The models developed for each KL type were structured as a recommender system to address a multilabel classification task. Binary classifiers generated prediction scores, which were ranked to prioritize KL types most likely to be targeted. Model success was determined by two key factors: the ability to generate high prediction scores and the capacity to rank target KL types higher than non-susceptible ones. Performance evaluation was conducted at two levels: specific KL-classifiers and recommender system-wide. At the KL-classifier level, metrics were computed focusing on binary classification for each KL type.

Predictions were classified as positive or negative using a threshold of 0.5. Standard performance metrics included: recall (\(\frac{{{\rm{TP}}}}{{{\rm{TP}}}+{{\rm{FN}}}}\)), accuracy (\(\frac{{{\rm{TP}}}+{{\rm{TN}}}}{{{\rm{TP}}}+{{\rm{TN}}}+{{\rm{FP}}}+{{\rm{FN}}}}\)), precision (\(\frac{{{\rm{TP}}}}{{{\rm{TP}}}+{{\rm{FP}}}}\)), F1 score (\(\frac{2\times {{\rm{precision}}}\times {{\rm{recall}}}}{{{\rm{precision}}}+{{\rm{recall}}}}\)), area under the ROC curve (AUC), and Matthews Correlation Coefficient (MCC; \(\frac{{{\rm{TP}}}\times {{\rm{TN}}}-{{\rm{FP}}}\times {{\rm{FN}}}}{\sqrt{({{\rm{TP}}}+{{\rm{FP}}})({{\rm{TP}}}+{{\rm{FN}}})({{\rm{TN}}}+{{\rm{FP}}})({{\rm{TN}}}+{{\rm{FN}}})}}\)), with TP, FN, TN, and FP representing true positives, false negatives, true negatives, and false positives, respectively. At the recommender system level, the mean rank of the correct label was used as the primary metric: ((1 / n) * Σ rank), where n is the total number of ranks. This metric reflects how well the system prioritizes the correct KL types among potential candidates.

Prediction on lytic phages

To assess the predictive capability of our models for lytic phages, two datasets were used. The first one consisted of lytic phage depolymerases whose association with KL types were experimentally validated. The second one comprised publicly available infection matrices of Klebsiella phages, which reported the phage-bacteria outcome for all the possible interactions^12,13,48. To ensure the identification of all the depolymerase domain sequences in the lytic phages, the three identification methods described earlier were used, complemented with the information reported by the authors. The depolymerase domain sequences that appeared in the training data were discarded to avoid inflating the predictive power. A phage was considered effective against a given KL type if the authors reported an instance of the phage infecting a bacterium from the corresponding KL type. This criterion accounted for the fact that a depolymerase activity does not necessarily manifest as a visible halo in plaque assays^3,85. For TropiGAT, predictions were made directly from the ESM2 representation of each depolymerase domain sequence. For TropiSEQ, the amino acid sequence of the depolymerase domains were first scanned against the representatives of the depolymerase domain clusters using BLASTp. Then, depolymerase domains were assigned to the cluster of the top hit only if the bitscore was exceeding 75 with a minimal alignment coverage of 80%. Finally, target KL types were inferred from the KL types associated with the corresponding depolymerase domain cluster.

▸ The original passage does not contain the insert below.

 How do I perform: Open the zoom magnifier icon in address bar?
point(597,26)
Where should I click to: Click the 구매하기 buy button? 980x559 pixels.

Statistics & reproducibility

All statistical tests were performed using Python (version 3.11.4) with the scipy.stats module (version 1.11.1). The primary metric for evaluating individual KL-type classifier performance was the Matthews Correlation Coefficient (MCC). Pearson's correlation coefficient was used to assess the linear relationship between model performance (MCC scores) and the number of training instances. To test for significant differences between group means, such as comparing MCC scores across different depolymerase folds, two-sample, two-sided Student’s t-tests and Welch’s t-tests were utilized. The choice between these tests was determined by the equality of variances between the groups being compared, assessed using a two-tailed F-test with an alpha of 0.05. For each statistical test reported, the specific test, the corresponding p-value, and the sample size are provided in the Results section or figure legends.

Reporting summary

Further information on research design is available in the Nature Portfolio Reporting Summary linked to this article.